The principal reason for thinking Koresh really might surrender soon is that for the first time, he says, he has received the "message" he was awaiting from God concerning the seven seals. Phillip Arnold, one of the experts in apocalyptic theology whom Koresh wants to examine his manuscript, and Koresh himself have provided some clues to his interpretation. In the Book of Revelation, also called the Apocalypse, the breaking of the first four seals by the Lamb of God (which Koresh now calls himself) unlooses the Four Horsemen of the Apocalypse: conquest, war, famine and death. Arnold thinks Koresh relates them to events in his leadership of the Davidian cult. The opening of the fifth seal discloses "the souls of those who had been slain for the word of God," which to Koresh might seem an obvious reference to the Feb. 28 gun battle. The breaking of the sixth seal produces an earthquake, and Koresh has predicted one soon in the Waco area. Behind the seventh seal are seven angels who blow successively on trumpets, signaling all manner of calamities: a rain of hail, fire and blood; locusts arising from a bottomless pit to bite men, who wish for death to end their torment. Koresh, in a letter dictated to DeGuerin last Wednesday, said his writing "will cause the winds of God's wrath to be held back a little longer."
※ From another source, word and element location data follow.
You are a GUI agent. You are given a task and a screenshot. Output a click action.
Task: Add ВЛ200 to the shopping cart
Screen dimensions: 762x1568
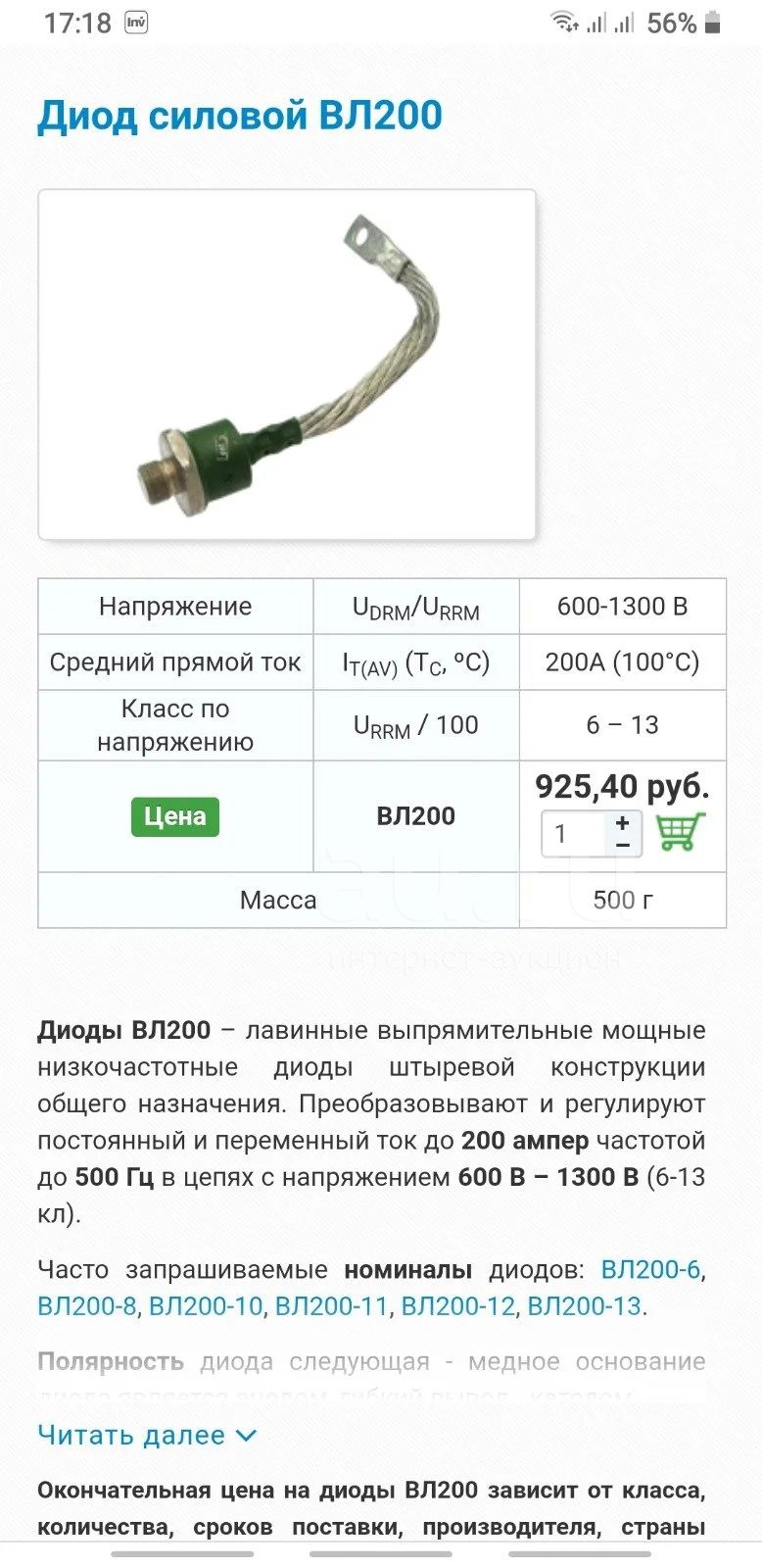(681, 832)
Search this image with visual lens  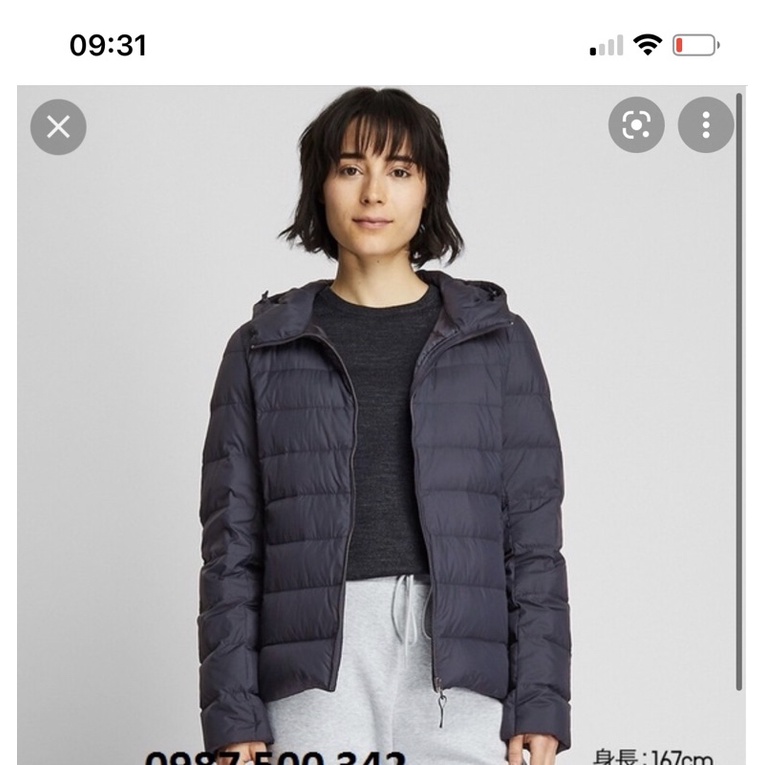tap(636, 125)
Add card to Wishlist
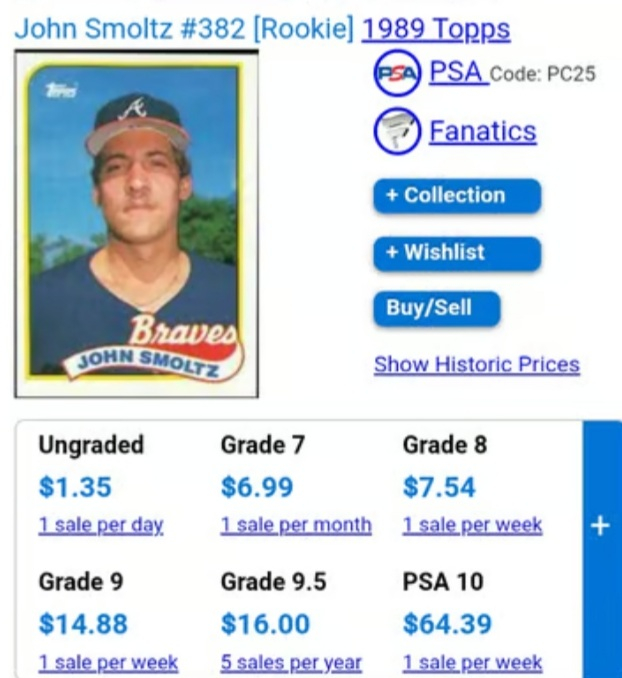Screen dimensions: 622x678 pyautogui.click(x=457, y=252)
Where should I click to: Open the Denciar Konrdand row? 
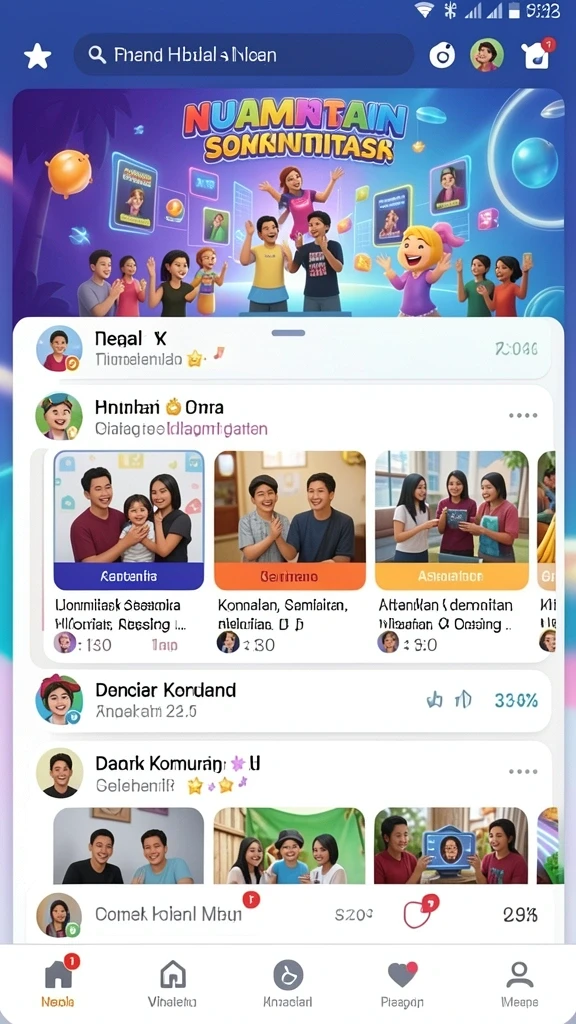coord(288,700)
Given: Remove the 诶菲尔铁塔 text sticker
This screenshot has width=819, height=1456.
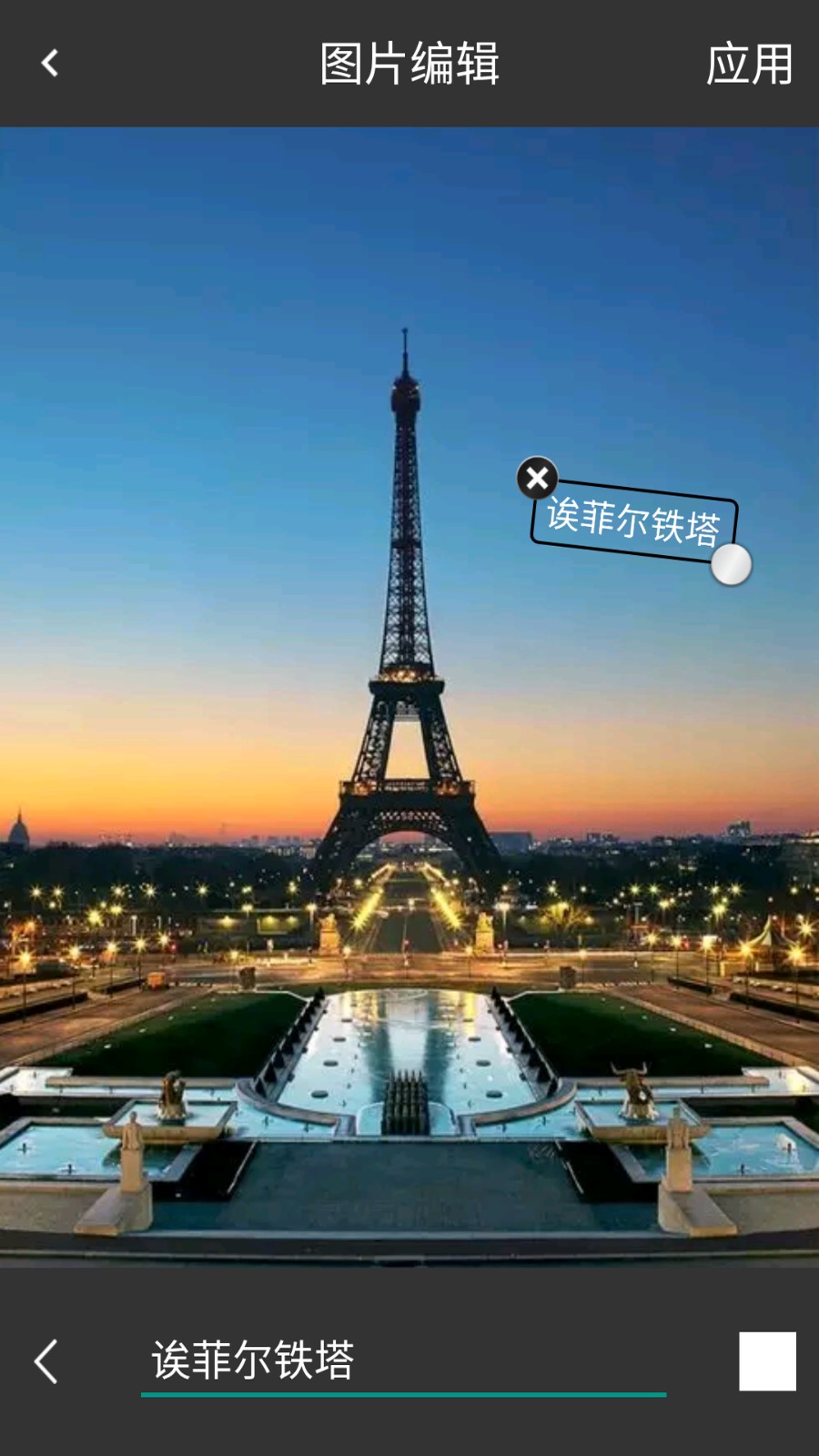Looking at the screenshot, I should point(537,478).
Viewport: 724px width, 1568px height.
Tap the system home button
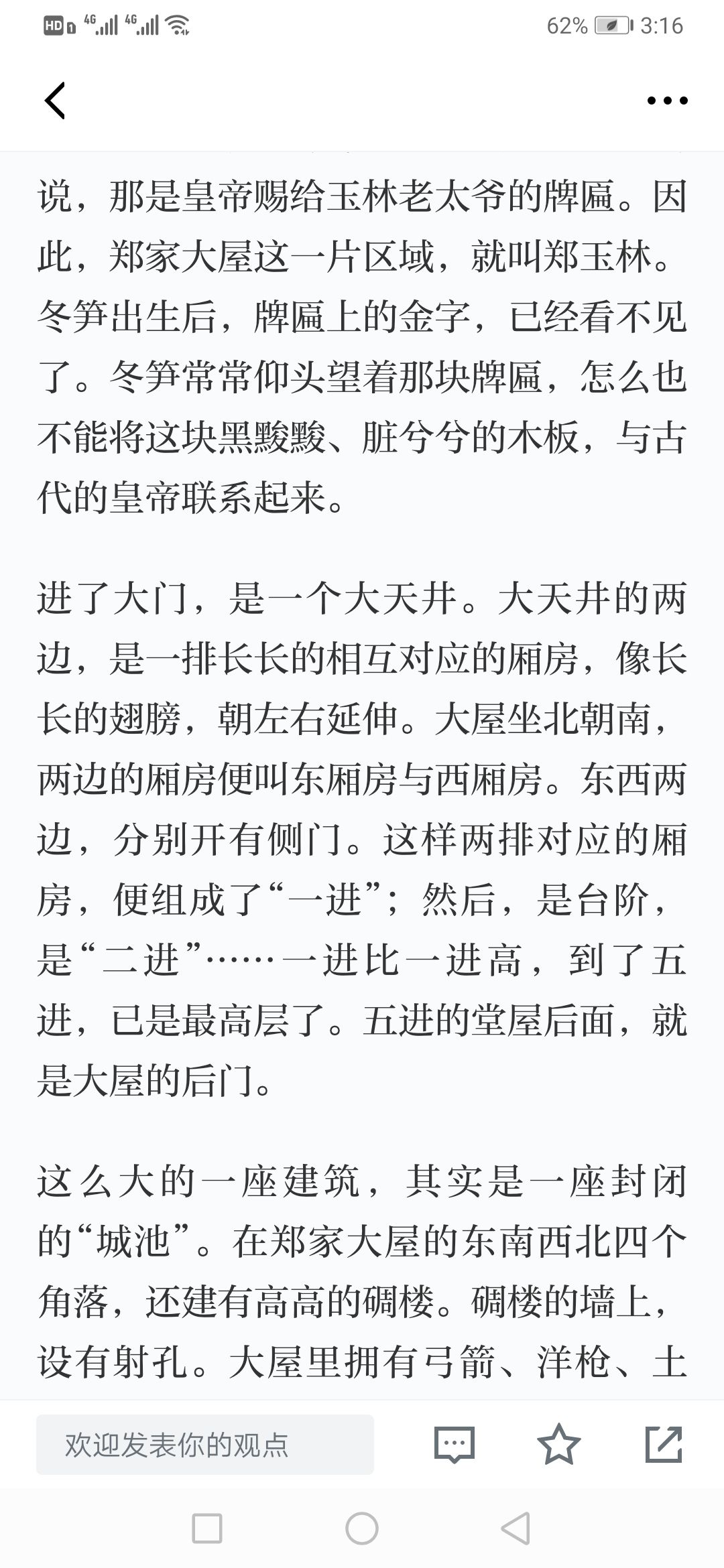coord(362,1529)
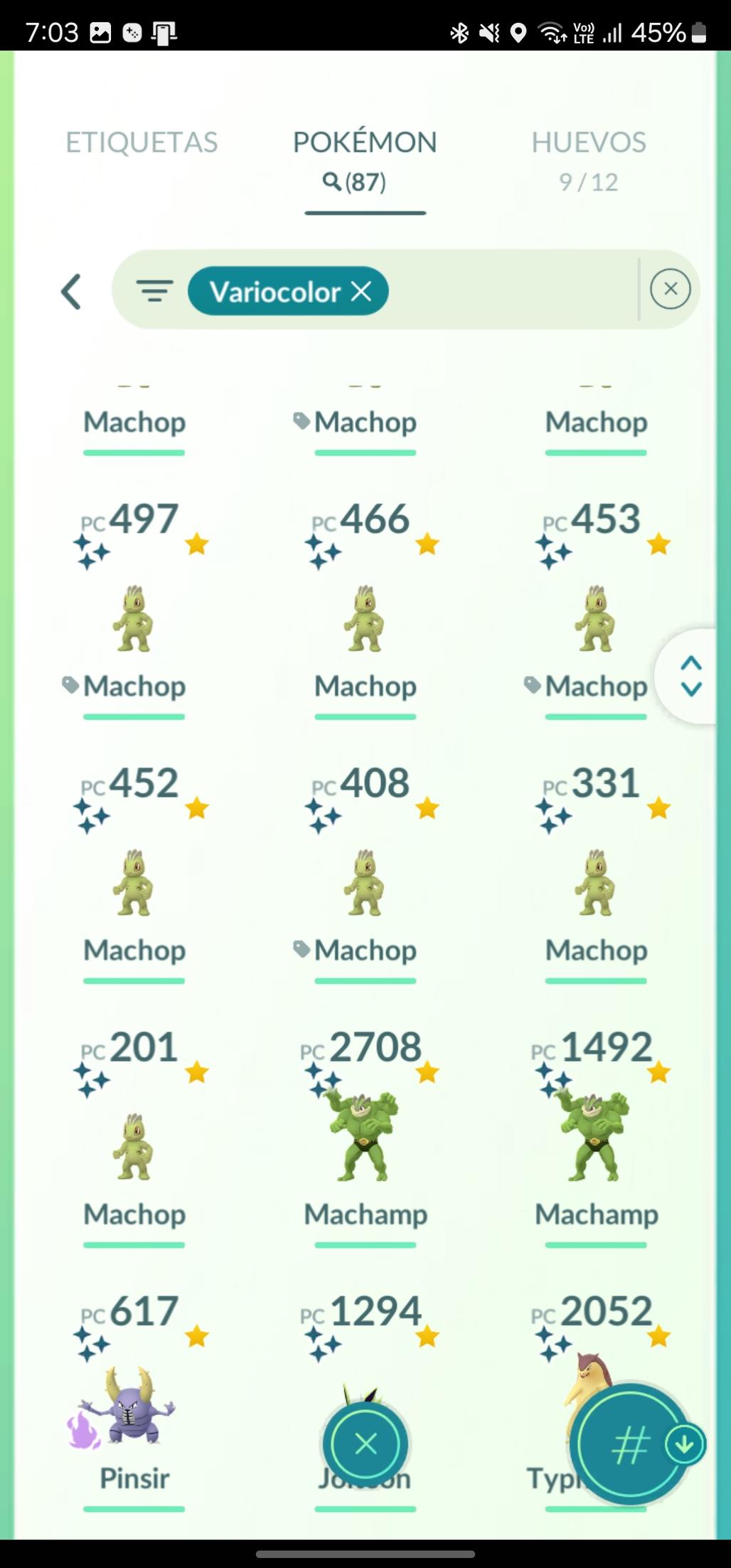View the Machop with PC 408
The image size is (731, 1568).
point(365,882)
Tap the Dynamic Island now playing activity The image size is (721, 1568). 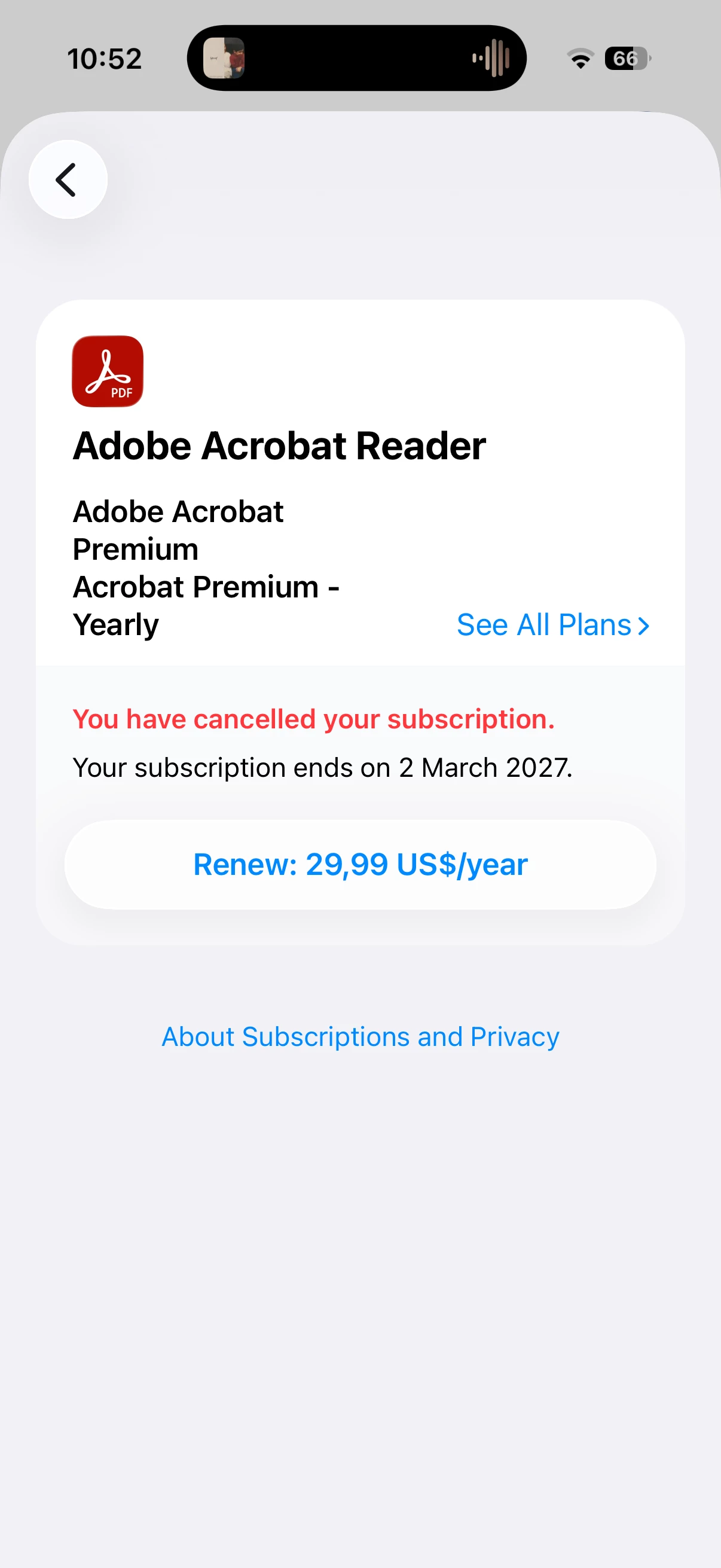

But will a ninth-grade dropout who plainly relishes the glare of world publicity relinquish it all to lead his followers into prison? "Koresh is blowing smoke," says Wayman Mullins, a criminal-justice professor and hostage-negotiations trainer at Southwest Texas State University. "It's notoriety and grandstanding."

Increasingly frustrated, federal authorities are talking of forcible ways to end the siege. They are believed to be considering using tear gas and other nonlethal chemicals, trying to shoot Koresh by sniper fire through a window, or crumbling a corner of the building by ramming tanks or other armored vehicles into it. But they worry about harming the 17 children thought to be inside. In practice, any use of force would have to be approved by the White House, which has let it be known that it is watching closely and hopes for a nonviolent solution. So the feds probably will continue waiting out the Davidians -- for how long, nobody knows. At Satellite City, the press encampment out near the compound, mailboxes have gone up, garbage is regularly collected, an Easter service was held, and there is an unelected mayor. The latest gag among a press corps going quietly mad with boredom is that Waco has become an acronym for We Ain't Coming Out.